## Что сделать
A) Верните без изменений отрывок из фрагмента о лекциях Луначарского, начиная со слов «И тем не менее» и заканчивая словами «всего литературы русской.».
B) Ответьте на вопросы по фрагменту о лекциях Луначарского, пометив ответы так же, как вопросы.
(i) Какая по счету лекция была посвящена реализму?
(ii) В каком учебном заведении Луначарский читал курс русской литературы?
(iii) С кем спорил Луначарский, говоря о литературе рабочего класса?
C) Напишите продолжение фрагмента о лекциях Луначарского, начав сразу после его последнего предложения.

## Фрагмент документа
-- -- --
Глубоко знаменательна в этом отношении заключительная часть двенадцатой лекции — лекции о реализме: «Мой очерк реализма — очерк неполный, в особенности потому, что я не упомянул об одной школе реалистов, которая занимает почти первое место, — о школе русских реалистов». Называя далее русских реалистов «группой многознаменательной», Луначарский вспоминает ее основные имена — от Пушкина до «ныне здравствующих Горького и Серафимовича» (стр.328). Для Луначарского русские писатели-реалисты — «замечательное мировое явление». «О реализме, — заключает он, — говорить без русского реалистического романа в сущности нельзя» (там же). И если, несмотря на это, Луначарский не ввел в свой курс специальных разделов о русских реалистах, то — лишь потому, что почти одновременно с лекциями по зарубежной литературе читал в Коммунистическом университете им. Я. М. Свердлова курс русской литературы конца XVIII — начала XX века в ее важнейших моментах.

И тем не менее чувствуется, что Луначарскому тесно в рамках старого представления о курсе зарубежных литератур, что его тянет к обобщениям гораздо более широким, в которых развитие определенного направления характеризовалось бы не только на материале литератур Западной Европы, но и с учетом гигантского вклада славянских литератур и прежде всего литературы русской.

При чтении курса Луначарским упоминались имена русских писателей — и классиков, и зачинателей советской литературы, давались беглые, но замечательно острые характеристики. Затрагивая важнейшие проблемы литературной жизни советского общества, он заставлял своих слушателей искать верные решения сложнейших вопросов. Выступая против Троцкого, отрицавшего возможность и историческую закономерность появления и развития литературы рабочего класса, Луначарский указывает на уже существующую советскую литературу как на важнейшую часть нового, социалистического искусства, предсказывая ему великое будущее в новой России и за ее рубежами, — искусства, которое было еще так молодо в годы, когда Луначарский читал свои лекции.
-- -- --
## Исходные данные
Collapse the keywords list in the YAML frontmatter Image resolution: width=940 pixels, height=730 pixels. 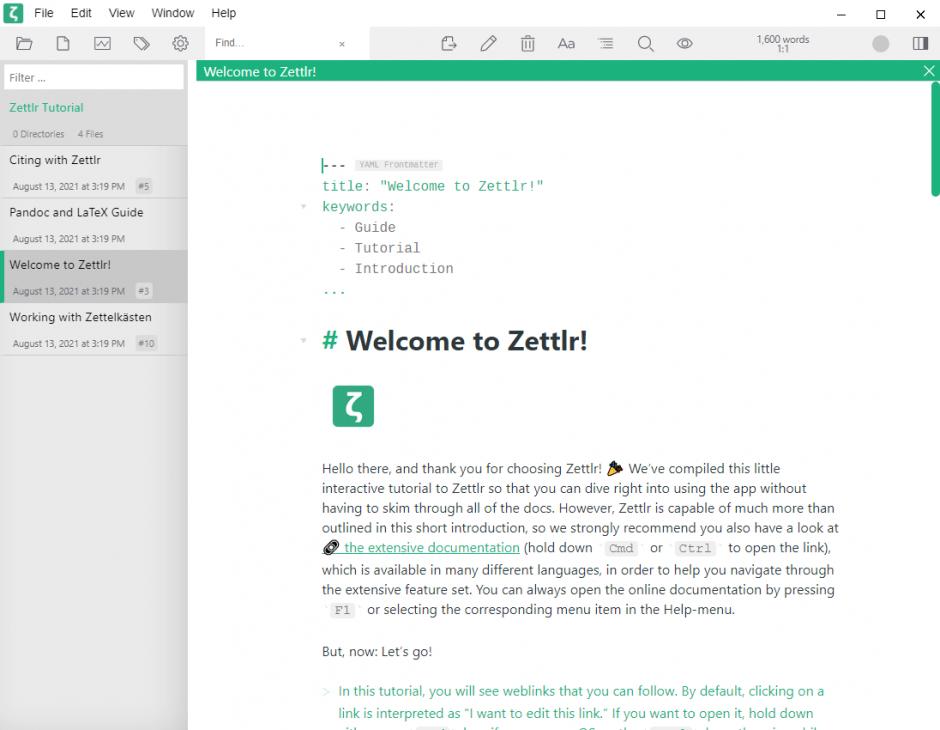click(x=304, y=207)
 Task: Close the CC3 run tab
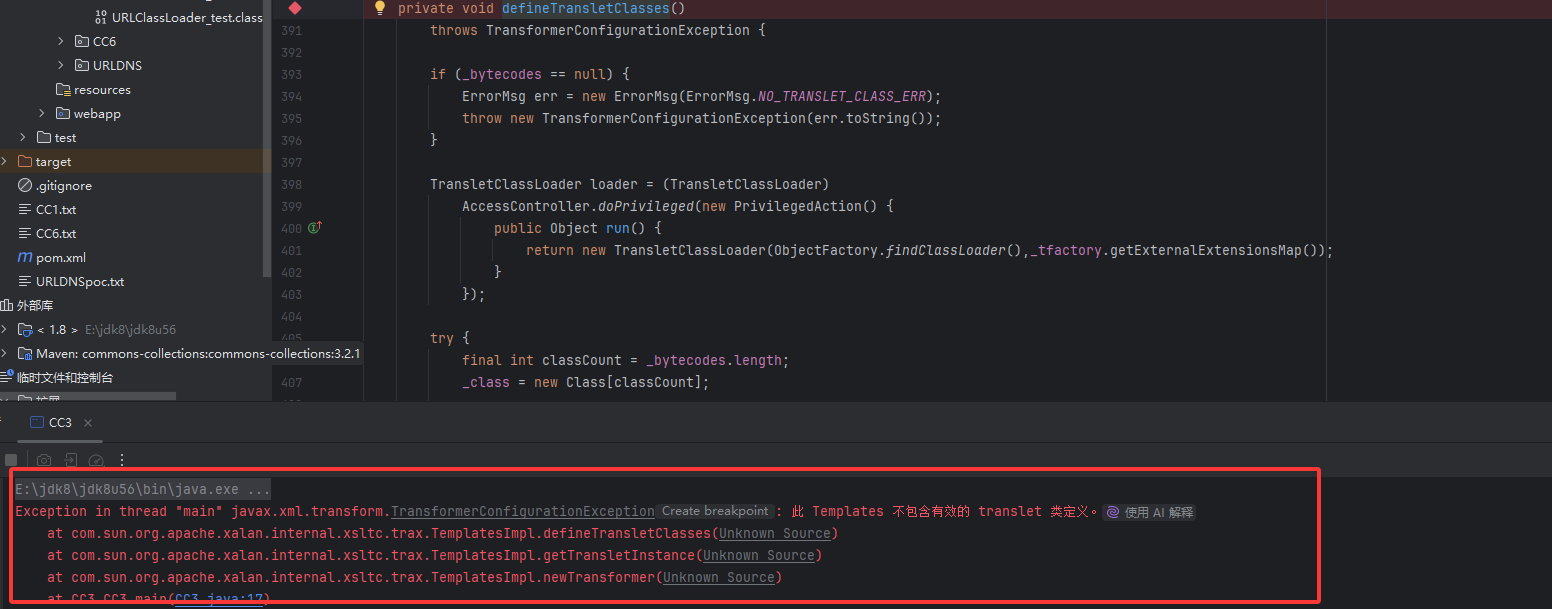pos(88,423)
-- -- --
## Ответы
A)
И тем не менее чувствуется, что Луначарскому тесно в рамках старого представления о курсе зарубежных литератур, что его тянет к обобщениям гораздо более широким, в которых развитие определенного направления характеризовалось бы не только на материале литератур Западной Европы, но и с учетом гигантского вклада славянских литератур и прежде всего литературы русской.

B)
(i) Двенадцатая.
(ii) В Коммунистическом университете им. Я. М. Свердлова.
(iii) С Троцким.

C)
Через все лекции Луначарского проходит мысль о литературе как о выражении и средстве классовой борьбы. Он широко использует материал курса для раскрытия активной роли народных масс в развитии литературы и искусства, систематически показывает зловещую роль для него идеологии эксплуататорских классов, религиозных учений.

И если теперь мы видим, что иногда Луначарский рассматривал классовое содержание литературы, например при характеристике Эсхила или Библии и др., несколько упрощенно, оставляя в стороне вопрос о сложнейших формах, в которых оно проявляется в искусстве, то нельзя забывать, что курс создавался на заре развития нашего литературоведения. Следует оценить присущий лекциям дух классовой непримиримости, стремление разъяснить аудитории классовый характер литературного процесса в целом. Луначарский выступает перед своими слушателями как талантливый пропагандист марксистско-ленинских взглядов на искусство и литературу. При известной плакатности, которую себе не раз позволял Луначарский, чтобы выразить свою мысль резче и доходчивее (и это отнюдь не было слабой стороной его курса), иные, особенно тонкие, нюансы неизбежно стирались, отступали на задний план.

Взятая в целом, книга Луначарского «История западноевропейской литературы в ее важнейших моментах» — одно из замечательных явлений молодой советской культуры 20-х годов. На книге лежит отпечаток героической эпохи, отблеск революционных лет, тех событий, в которых сами слушатели, как и их лектор, принимали деятельное участие.

В наши дни, почти полвека спустя после того, как были прочитаны эти лекции, советская наука о литературе дает другое решение некоторых проблем, затронутых в рассматриваемой книге. Так, например, Луначарский вполне прав, когда он, так же как М. Горький, уделяет большое внимание фольклорной основе литературы, показывает значение устного народного творчества для возникновения и развития художественной письменной словесности. Но в наше время отброшена так называемая мифологическая теория происхождения памятников героического эпоса; между тем, опираясь на нее, Луначарский видел в сюжетах, скажем, «Илиады» или «Песни о Роланде» воплощение определенных мифологических представлений. Решительно отброшена современной наукой и другая антинаучная теория, подвергнутая сокрушительной критике еще Горьким, — теория, согласно которой народный героический эпос якобы сначала возникал в феодальных кругах, а потом «опускался» в народ, перерабатывался в народном духе.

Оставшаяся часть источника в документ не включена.